Wednesday, March 2, 2011

When Your Wide Load Isn’t a Mack Truck

Roasted Maple Sweet Potatoes, left, are a healthy alternative to a sugary snack. Photo from Eating Well.

Janet Cook, NYC HEALTHY CHICK

HAVE
you noticed recently that your front or backside needs a yellow banner that reads WATCH OUT WIDE LOAD!?

Then ask yourself, "How the heck did this happen to me?"

In “The End of Overeating,” David A. Kessler, MD asserts that most consumers suffer from what’s called a “bliss point.” This is where they get the greatest pleasure from combinations of sugar, fat and salt. We are bombarded with food cues every minute of the day. They condition us to constantly want to feed ourselves.

The best antidote for wide loads is a good balance of proper diet and exercise. Photo from Mack Trucks.

Every time I walk down a street these days some fastfood restaurant, bakery or some other tantalizing temptation beckons me to walk through the door to feed a craving. My favorite is Crumbs Bake Shop. Those yummy sugary cupcakes just beg me to eat one!

These impulses train the brain to seek out food to pleasure it. The resulting poor eating habits and unhealthy lifestyle choices are partly responsible for this country’s high level of obesity and obesity-related illnesses such as Type II diabetes.

Consider some statistics from Wellness International Network Ltd.(http://web.winltd.com/) and the Centers for Disease Control and Prevention (http://www.cdc.gov/nchs/):
58 million overweight Americans, 40 million obese, 3 million morbidly obese;
Eight out of 10 Americans over 25 are overweight;
78% of Americans do not meet basic-activity level recommendations;
25% of Americans are completely sedentary;
76% increase in Type II diabetes in adults 30-40 since 1990;
4% of children overweight in 1982, 16% overweight in 1994, 16.9% overweight in 2008;

Blackened jalapeño and avocado dipping sauce w/wheat chips help fill the daily snack quota. Photo from Whole Foods Market.

One in four overweight children is already showing early signs of Type II diabetes (impaired glucose intolerance), according to new study.

How the heck does NYC Healthy Chick prevent herself from becoming a stat and how can you do it, too? Will power, deprivation, locking herself in the house with no food? Heck no!

NYC Healthy Chick’s Five Tips to Empowered Healthy Eating:
1. Have three scheduled healthy balanced meals and two snacks each day. Blackened Jalapeño and Avocado Dipping Sauce with a favorite wheat chip can account for one snack. (http://www.wholefoodsmarket.com/recipes/2228) It is detrimental to your health and well-being to skip meals and then overeat at other times.

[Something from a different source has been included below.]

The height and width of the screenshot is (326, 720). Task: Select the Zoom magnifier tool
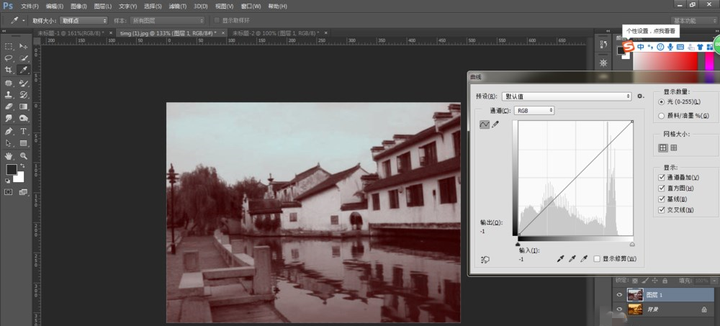24,155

The overeating/binging is caused by surges in blood sugar that are triggered when the body needs nourishment and doesn't get it. It’s always a good idea to eat a meal every four to six hours (an average of 250-600 calories per meal). A favorite health guru is Tosca Reno, creator of "The Eat-Clean Diet" (http://www.eatcleandiet.com/). Her Web site is chock-full of meal ideas.

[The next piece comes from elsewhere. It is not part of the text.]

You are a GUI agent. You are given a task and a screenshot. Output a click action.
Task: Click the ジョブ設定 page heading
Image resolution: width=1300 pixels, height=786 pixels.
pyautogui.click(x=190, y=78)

Ah, life's liquid elixir. Photo from Quit Smoking Online.

2. Drink a minimum of 64 ounces (eight cups) of water daily. Most diseases and illnesses, including high blood pressure, are brought on by dehydration. Sorry folks – Red Bull, energy drinks, coffee, regular tea and juices don’t count. In fact, they can cause dehydration. If you must have a flavored drink, add fresh citrus fruit and berries or cucumber to water. They are super healthy, and you can eat the garnish after you finish the water.

3. Practice the 90/10 Rule. Focus on eating healthy food 90 percent of the time and what you consider to be bad the remaining 10 percent. This decreases feelings deprivation. I applied the rule as recently as last week when I discovered Bare Burger in New York City. Watch the video and see how I went crazy with healthy comfort food. (http://www.youtube.com/watch?v=nWFRNaSMR5s)

4. Identify cravings (salt, sugar, fat). This generally indicates a nutritional imbalance and that the body is craving healthy versions of these foods. If the craving is for sugar, for example, eat a piece of fruit or try a sweet potato. (http://www.eatingwell.com/recipes/maple_roasted_sweet_potatoes.html)To satisfy fat cravings eat an avocado or some type of nut butter (i.e., peanut, almond). Edamame with sea salt can satisfy salt cravings. (
http://www.peggyspremium.com/about-edamame)

Edamame with sea salt always trumps salty potato chips in the health sweepstakes. Photo from Peggy's Premium.

5. Exercise three to five times per week and get seven to eight hours of sleep each night. Both factors play a role in regulating the brain chemistry that can drive the brain to want to seek food all the time.

Learning new healthy habits don’t happen overnight, so be patient. It takes practice every day, as well as accountability and mindfulness. With warmer weather hopefully right around the corner, there is no better time to gather a couple of friends and create a plan to get healthy.

You'll need a new banner, too. One that reads DANGEROUS CURVES!